FACULTY OF CULTURE AND SOCIETY | Dissertation defence
Dissertation defence – Sara Gottschalk
Friday 24 April, 13:00 - 17:00
Niagara auditorium B2, Nordenskiöldsgatan 1
Welcome to Sara Gottschalk's dissertation defence. Sara is a doctoral student at the School of Arts and Communication at the Faculty of Culture and Society. The defence is open to all and no registration is required.
Title of the disseration
Controversies of urban transition – thickening urban sustainable planning processes through design
Faculty opponent
Associate Professor Joanna Saad-Sulonen, Aalto University, Finland
Examining committee
- Professor Per-Anders Hillgren, Malmö University, Sweden
- Professor Lara de Sousa Penin, Parsons The New School of Design, USA
- PhD Maria Göransdotter, Umeå Institute of Design, Umeå University, Sweden
- Professor Thomas Binder, Center for Climate Research, IT University of Copenhagen, Denmark (reserve member)
- Associate Professor Christina Lindkvist, Malmö University, Sweden (reserve member)

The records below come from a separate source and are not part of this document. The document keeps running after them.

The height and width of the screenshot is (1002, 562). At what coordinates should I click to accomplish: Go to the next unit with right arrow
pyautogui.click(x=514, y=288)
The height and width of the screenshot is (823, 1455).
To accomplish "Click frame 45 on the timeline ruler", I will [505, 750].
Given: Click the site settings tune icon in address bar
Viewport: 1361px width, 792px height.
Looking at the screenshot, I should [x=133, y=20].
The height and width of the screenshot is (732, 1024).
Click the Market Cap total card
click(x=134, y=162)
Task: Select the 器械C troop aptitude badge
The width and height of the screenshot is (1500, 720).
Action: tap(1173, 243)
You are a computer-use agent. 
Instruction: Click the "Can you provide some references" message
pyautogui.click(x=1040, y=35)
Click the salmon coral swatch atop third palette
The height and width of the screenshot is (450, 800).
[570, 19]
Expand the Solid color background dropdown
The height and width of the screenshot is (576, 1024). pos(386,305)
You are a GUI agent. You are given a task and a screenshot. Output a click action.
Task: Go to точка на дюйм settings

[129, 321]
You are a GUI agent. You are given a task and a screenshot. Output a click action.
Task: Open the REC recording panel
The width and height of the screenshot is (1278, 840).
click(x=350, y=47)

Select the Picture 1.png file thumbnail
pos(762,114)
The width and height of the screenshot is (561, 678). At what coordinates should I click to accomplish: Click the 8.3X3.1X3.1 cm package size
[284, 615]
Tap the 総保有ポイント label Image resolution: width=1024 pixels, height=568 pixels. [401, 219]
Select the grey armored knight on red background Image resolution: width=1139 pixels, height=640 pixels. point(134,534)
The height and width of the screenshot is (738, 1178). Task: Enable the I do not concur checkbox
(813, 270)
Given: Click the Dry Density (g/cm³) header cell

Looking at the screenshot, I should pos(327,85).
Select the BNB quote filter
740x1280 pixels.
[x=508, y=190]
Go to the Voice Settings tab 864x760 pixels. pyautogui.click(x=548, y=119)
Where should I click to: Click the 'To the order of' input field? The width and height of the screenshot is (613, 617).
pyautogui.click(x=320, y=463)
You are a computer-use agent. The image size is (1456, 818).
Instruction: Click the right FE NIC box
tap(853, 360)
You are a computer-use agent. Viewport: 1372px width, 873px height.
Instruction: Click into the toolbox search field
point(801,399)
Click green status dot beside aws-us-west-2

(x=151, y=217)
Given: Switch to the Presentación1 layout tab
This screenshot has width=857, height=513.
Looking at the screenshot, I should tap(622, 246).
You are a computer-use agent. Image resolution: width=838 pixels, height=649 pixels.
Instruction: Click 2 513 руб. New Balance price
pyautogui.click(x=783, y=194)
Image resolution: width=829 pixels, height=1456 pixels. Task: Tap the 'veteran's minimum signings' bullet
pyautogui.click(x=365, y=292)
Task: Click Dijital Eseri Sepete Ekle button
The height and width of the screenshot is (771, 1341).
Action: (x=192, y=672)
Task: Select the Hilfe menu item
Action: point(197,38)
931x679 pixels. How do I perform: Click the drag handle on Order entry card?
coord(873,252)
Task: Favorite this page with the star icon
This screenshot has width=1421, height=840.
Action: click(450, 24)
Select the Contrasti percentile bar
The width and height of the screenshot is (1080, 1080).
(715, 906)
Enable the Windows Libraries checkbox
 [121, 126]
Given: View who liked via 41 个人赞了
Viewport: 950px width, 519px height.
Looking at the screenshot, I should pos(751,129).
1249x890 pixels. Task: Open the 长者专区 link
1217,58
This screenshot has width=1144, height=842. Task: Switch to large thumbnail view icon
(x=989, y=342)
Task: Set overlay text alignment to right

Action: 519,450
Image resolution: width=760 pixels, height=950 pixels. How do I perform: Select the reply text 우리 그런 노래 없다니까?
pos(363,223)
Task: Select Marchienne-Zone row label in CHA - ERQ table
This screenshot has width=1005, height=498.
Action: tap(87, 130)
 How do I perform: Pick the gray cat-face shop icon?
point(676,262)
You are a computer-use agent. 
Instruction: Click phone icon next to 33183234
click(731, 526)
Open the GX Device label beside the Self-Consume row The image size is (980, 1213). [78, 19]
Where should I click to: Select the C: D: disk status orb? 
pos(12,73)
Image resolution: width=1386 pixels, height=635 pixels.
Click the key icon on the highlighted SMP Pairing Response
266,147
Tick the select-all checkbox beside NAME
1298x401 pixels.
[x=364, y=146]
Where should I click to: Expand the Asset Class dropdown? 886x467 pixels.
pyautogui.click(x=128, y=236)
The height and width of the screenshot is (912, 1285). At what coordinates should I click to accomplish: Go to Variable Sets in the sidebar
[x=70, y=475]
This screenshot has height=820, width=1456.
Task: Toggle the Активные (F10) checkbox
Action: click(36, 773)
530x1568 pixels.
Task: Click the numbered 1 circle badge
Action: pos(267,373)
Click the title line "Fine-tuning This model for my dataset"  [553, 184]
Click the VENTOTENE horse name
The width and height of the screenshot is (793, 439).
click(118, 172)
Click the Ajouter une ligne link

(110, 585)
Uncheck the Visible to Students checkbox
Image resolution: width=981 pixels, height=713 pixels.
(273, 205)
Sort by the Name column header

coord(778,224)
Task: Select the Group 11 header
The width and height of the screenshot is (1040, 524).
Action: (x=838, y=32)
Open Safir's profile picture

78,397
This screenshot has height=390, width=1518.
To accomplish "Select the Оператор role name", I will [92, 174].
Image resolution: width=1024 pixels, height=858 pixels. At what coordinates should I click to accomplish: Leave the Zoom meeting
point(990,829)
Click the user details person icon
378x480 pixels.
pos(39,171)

Public defence chairperson
Professor Maria Hellström Reimer, Malmö University, Sweden
Abstract
This thesis investigates how design can contribute to democratic and eco-socially just urban transitions through long-term, place-based, and practice-based interventions. The research is executed as a designerly engagement with a real-world case of planned urban development for sustainability transition, the Sege Park project, in Malmö, Sweden. The development project is a municipally led project that explicitly seeks to experiment with new approaches to sustainability beyond conventional urban planning practices. The research draws on civic participatory design, design for transition, metadesign, and degrowth-oriented perspectives and approaches urban development for transition as a complex, multi-dimensional design process in which sustainability is continually negotiated, contested, and materialised, across actors, institutions, temporalities, and scales.
The central contribution of the research programme is the articulation of the concept of thickening as both a methodological and ontological orientation for design research. This concept initially emerged as a response to the empirical complexity of the case, but during the implementation of a layered methodological approach, (combining a case study methodology with ethnographic inquiry, design mapping, observant participation, design interventions, and retrospective analysis) the conceptual idea of thickening grew into a broader, ontological approach engaging with the real world as “thick”, inhabited, relational, and constantly in-the-making.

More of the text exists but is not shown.